| Exercise instructions |
Reproduce the items below without any changes, from the first line through the line that contains "coord(171,30)", including both.

| Data listing |
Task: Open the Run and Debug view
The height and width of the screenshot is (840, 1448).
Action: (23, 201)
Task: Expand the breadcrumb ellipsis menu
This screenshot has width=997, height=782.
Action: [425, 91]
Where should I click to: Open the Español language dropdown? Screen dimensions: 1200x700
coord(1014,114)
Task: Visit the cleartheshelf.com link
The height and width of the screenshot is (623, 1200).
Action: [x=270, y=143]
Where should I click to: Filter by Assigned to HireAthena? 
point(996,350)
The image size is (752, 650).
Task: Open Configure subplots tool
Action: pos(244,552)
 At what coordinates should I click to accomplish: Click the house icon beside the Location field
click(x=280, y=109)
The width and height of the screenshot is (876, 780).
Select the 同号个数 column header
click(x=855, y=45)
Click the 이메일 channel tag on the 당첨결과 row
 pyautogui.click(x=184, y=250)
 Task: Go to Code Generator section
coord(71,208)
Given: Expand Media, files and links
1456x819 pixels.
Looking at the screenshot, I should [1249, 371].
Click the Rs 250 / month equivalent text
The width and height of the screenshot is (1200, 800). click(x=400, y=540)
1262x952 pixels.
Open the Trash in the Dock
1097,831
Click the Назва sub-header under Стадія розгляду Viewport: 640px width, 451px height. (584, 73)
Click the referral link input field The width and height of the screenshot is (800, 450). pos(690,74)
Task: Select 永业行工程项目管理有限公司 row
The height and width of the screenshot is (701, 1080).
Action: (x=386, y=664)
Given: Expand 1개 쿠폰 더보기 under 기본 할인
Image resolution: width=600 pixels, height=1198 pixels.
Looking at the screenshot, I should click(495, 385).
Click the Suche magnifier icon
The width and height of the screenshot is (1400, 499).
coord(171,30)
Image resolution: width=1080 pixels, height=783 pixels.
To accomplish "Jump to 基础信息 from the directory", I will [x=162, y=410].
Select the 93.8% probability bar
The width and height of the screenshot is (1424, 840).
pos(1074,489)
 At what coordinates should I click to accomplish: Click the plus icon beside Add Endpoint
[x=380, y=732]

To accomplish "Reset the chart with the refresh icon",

| Output for this exercise |
Task: Open the Run and Debug view
The height and width of the screenshot is (840, 1448).
Action: (23, 201)
Task: Expand the breadcrumb ellipsis menu
This screenshot has width=997, height=782.
Action: [425, 91]
Where should I click to: Open the Español language dropdown? Screen dimensions: 1200x700
coord(1014,114)
Task: Visit the cleartheshelf.com link
The height and width of the screenshot is (623, 1200).
Action: [x=270, y=143]
Where should I click to: Filter by Assigned to HireAthena? 
point(996,350)
The image size is (752, 650).
Task: Open Configure subplots tool
Action: pos(244,552)
 At what coordinates should I click to accomplish: Click the house icon beside the Location field
click(x=280, y=109)
The width and height of the screenshot is (876, 780).
Select the 同号个数 column header
click(x=855, y=45)
Click the 이메일 channel tag on the 당첨결과 row
 pyautogui.click(x=184, y=250)
 Task: Go to Code Generator section
coord(71,208)
Given: Expand Media, files and links
1456x819 pixels.
Looking at the screenshot, I should [1249, 371].
Click the Rs 250 / month equivalent text
The width and height of the screenshot is (1200, 800). click(x=400, y=540)
1262x952 pixels.
Open the Trash in the Dock
1097,831
Click the Назва sub-header under Стадія розгляду Viewport: 640px width, 451px height. (584, 73)
Click the referral link input field The width and height of the screenshot is (800, 450). pos(690,74)
Task: Select 永业行工程项目管理有限公司 row
The height and width of the screenshot is (701, 1080).
Action: (x=386, y=664)
Given: Expand 1개 쿠폰 더보기 under 기본 할인
Image resolution: width=600 pixels, height=1198 pixels.
Looking at the screenshot, I should click(495, 385).
Click the Suche magnifier icon
The width and height of the screenshot is (1400, 499).
coord(171,30)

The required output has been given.